BOKO HARAM, A CONTINUOUS THREAT

Boko Haram continues to attack with impunity both Christians and many Muslims. From bombings at churches and mosques to mass kidnappings of children from schools, Boko Haram has cut a wide path of terror across vast swaths of Nigeria and in neighbouring countries, leaving thousands killed and millions displaced”, the report says.

 

The USCIRF is an advisory council to US Congress and the president of the US.

 

INDIA, ON A NEGATIVE TRAJECTORY

"Since the Bharatiya Janata Party assumed power, religious minority communities have been subject to derogatory comments by BJP politicians and numerous violent attacks and forced conversions by affiliated Hindu nationalist groups", USCIRF warns.

"India is on a negative trajectory in terms of religious freedom”, that is why USCIRF “will continue to monitor the situation closely during the year ahead to determine if India should be recommended to the U.S. State Department for designation as a 'country of particular concern'."

 

WESTERN EUROPE TO BE MONITORED

The report includes “Western Europe” on a list alongside five individual countries that the commission says should be monitored, though it has not recommended them for government sanction. The region was not included in the previous year’s report.
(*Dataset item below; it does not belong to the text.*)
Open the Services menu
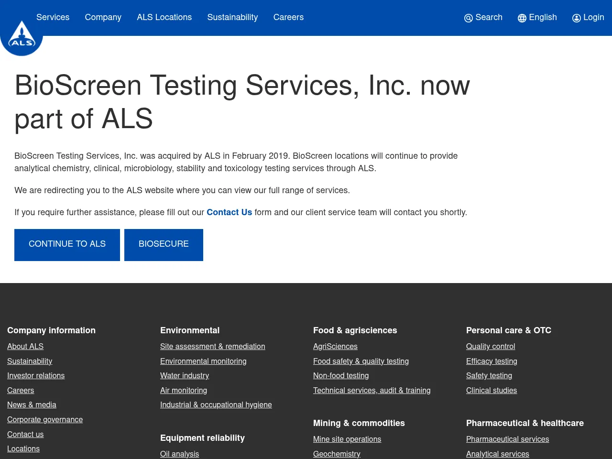 click(53, 18)
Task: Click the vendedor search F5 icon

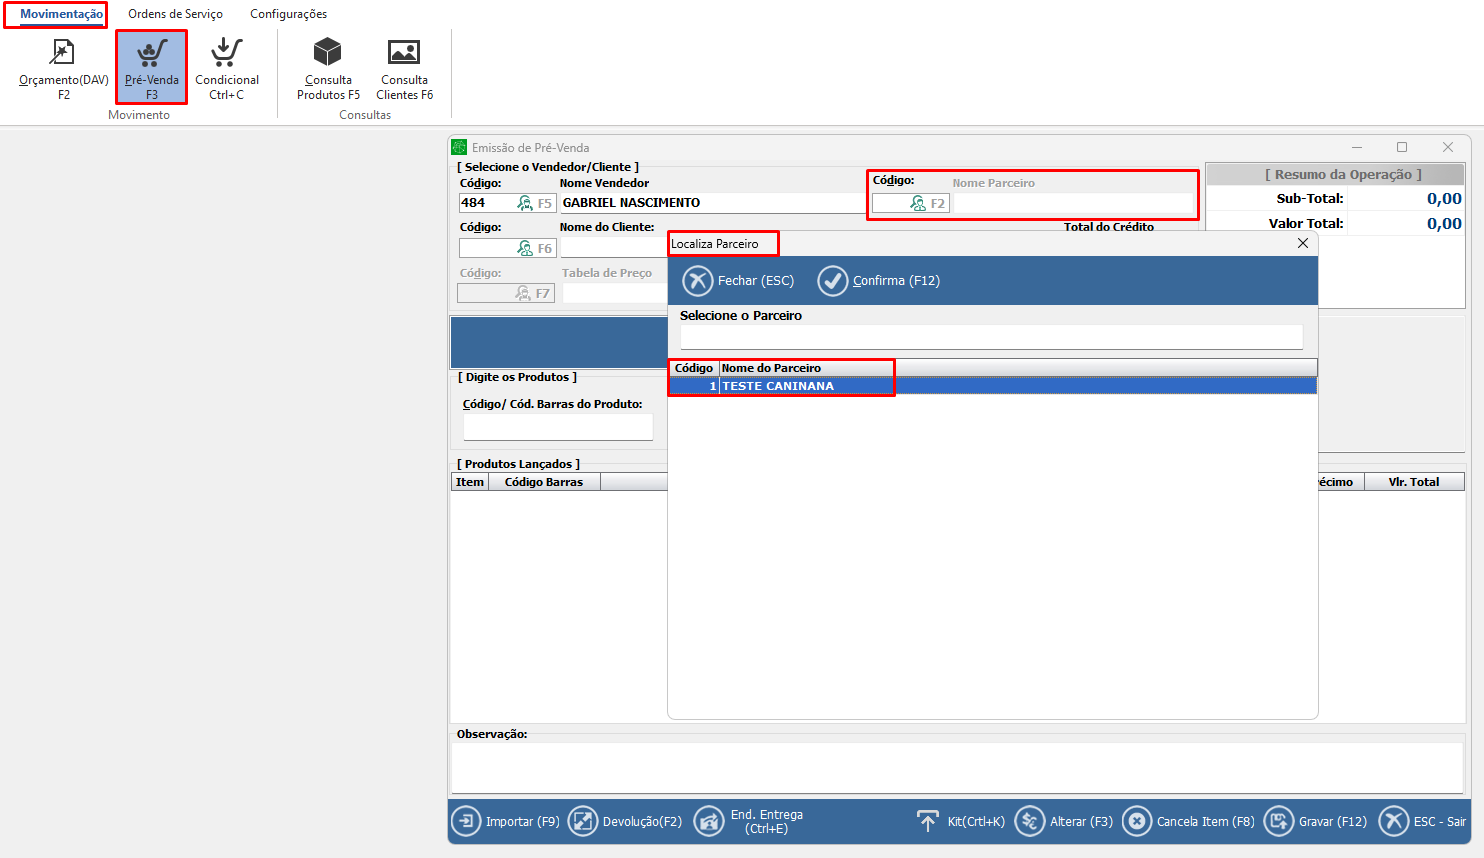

According to USCIRF, several European governments have banned the wearing of religious symbols, including crosses. Some have been monitoring religious groups they deem as “cults” or “sects,” including some evangelical Protestant groups.

Christians have found themselves answering charges of hate speech or avoiding public education by home-schooling their children.
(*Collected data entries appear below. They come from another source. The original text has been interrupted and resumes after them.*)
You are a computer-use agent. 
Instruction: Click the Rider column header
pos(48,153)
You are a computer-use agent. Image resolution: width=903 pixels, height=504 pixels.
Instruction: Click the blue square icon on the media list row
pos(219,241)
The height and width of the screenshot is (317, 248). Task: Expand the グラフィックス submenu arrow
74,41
But most of the basis for the commission’s inclusion of Western Europe among areas to monitor is related to anti-Muslim and anti-Jewish sentiment that has been rising along with the number of refugees from the Middle East and Northern Africa.

 

WORLD WATCH LIST AND THE USCIRF REPORT

The seven countries that the US Commission on International Religious Freedom recommends be classified as “countries of particular concern” also are prominent on the Open Doors World Watch list.

The World Watch List ranks the countries where life as a Christian is most difficult. It is published by Open Doors, a global charity that supports Christians who are pressured because of their faith.